### EXERCICE PROPOSÉ A
Dans l'extrait sur Me Mourou, traduisez en anglais la phrase « Il dit qu’il aime écouter le malouf. »
### EXERCICE PROPOSÉ B
Reproduisez fidèlement le passage de l'extrait sur Me Mourou qui s'ouvre sur les mots contenant "Il lui a dicté" et s'achève sur "ses petits trésors.".

### EXTRAIT
....

Il en avait pour une dizaine de minutes.
Il lui a dicté d’un seul trait le
rapport. Rare éloquence ! Il n’est pas
avocat pour rien. La belle sort et ferme
derrière elle la porte capitonnée. Il se
gratte le cou, met la main sur un livre
de sa bibliothèque murale qui s’étend
jusqu’au plafond, regarde
affectueusement ses petits trésors.
«C’est mon autre capital. J’ai des
livres religieux, d’histoire, de
littérature, des recueils de poésie, d’Antara
Ibn Chaddad, El Maârri, Ibn Bord,
Chebbi... J’ai tout. Tous les poètes
d’amour. Tout ce que vous pouvez
imaginer». C’est dans ces livres
d’éloquence que M. Mourou a appris, en
partie, son art de plaider. Il pense
d’ailleurs s’offrir bientôt une paisible
retraite pour, dit-il, se remettre à
lire. Beau programme en perspective,
mais on lui aurait attribué volontiers
d’autres ambitions…
Là, j'ai 28 000 livres. C'est mon
capital, dit-il.
Après cette parenthèse lyrique,
impossible de faire taire Me Mourou. Il
dit qu’il aime écouter le malouf.
N’est-il pas d’origine andalouse!
«Pendant mes heures de repos, j’écoute
aussi Oum Kalthoum, Abdelwahab, là c’est
autre chose, ça chatouille l’âme. J’aime
écouter notamment Hédi Jouini, Saliha,
Oulaya, Bouchnak... Il m’arrive aussi
d’écouter du mezoued qui est à l’origine
un chant de Zendala – endroit de torture
et d’isolement en prison –. Il m’arrive
aussi de danser mais dans l’intimité.

....

### MATÉRIEL FOURNI
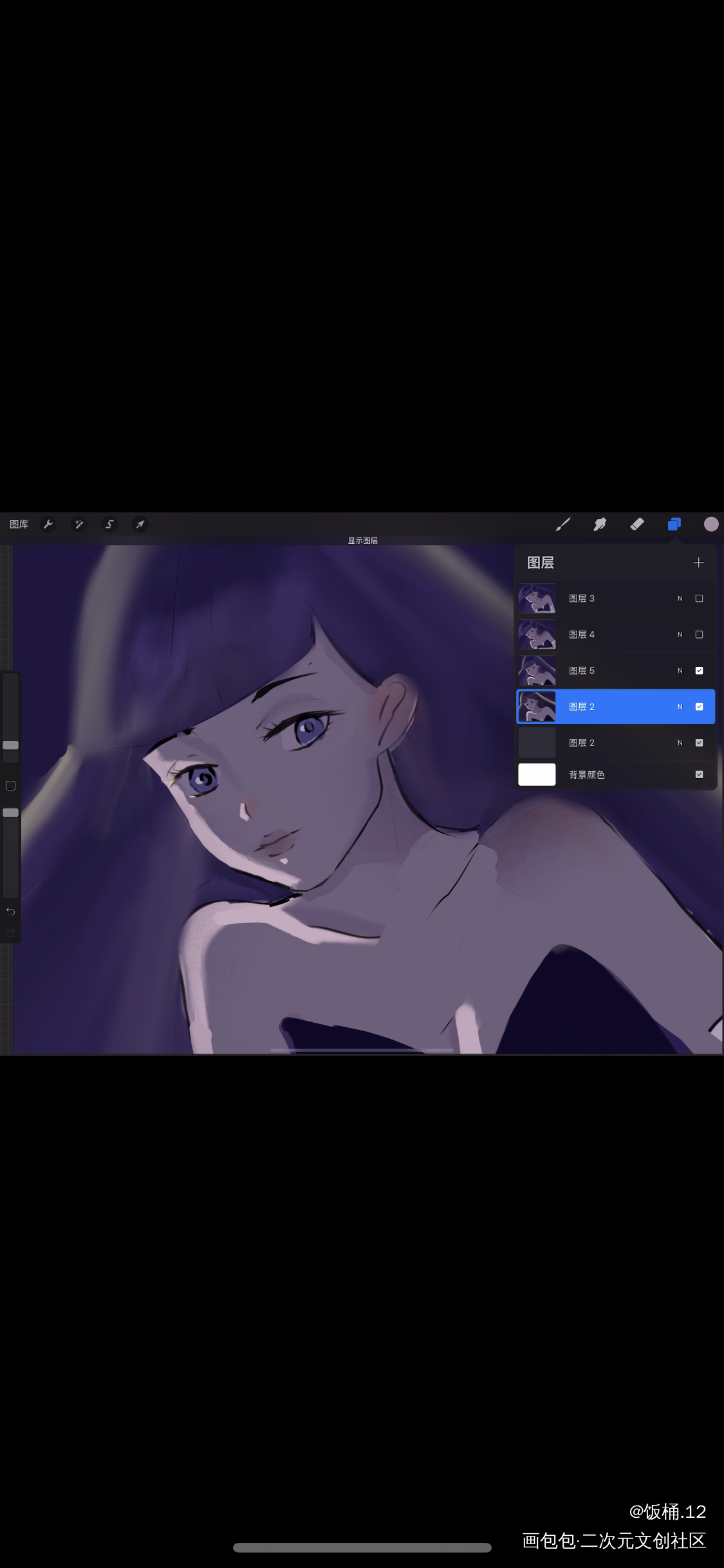
Task: Select the Eraser tool
Action: pyautogui.click(x=636, y=525)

....

### RÉPONSE PROPOSÉE A
He says he likes listening to malouf.

### RÉPONSE PROPOSÉE B
Il lui a dicté d’un seul trait le
rapport. Rare éloquence ! Il n’est pas
avocat pour rien. La belle sort et ferme
derrière elle la porte capitonnée. Il se
gratte le cou, met la main sur un livre
de sa bibliothèque murale qui s’étend
jusqu’au plafond, regarde
affectueusement ses petits trésors.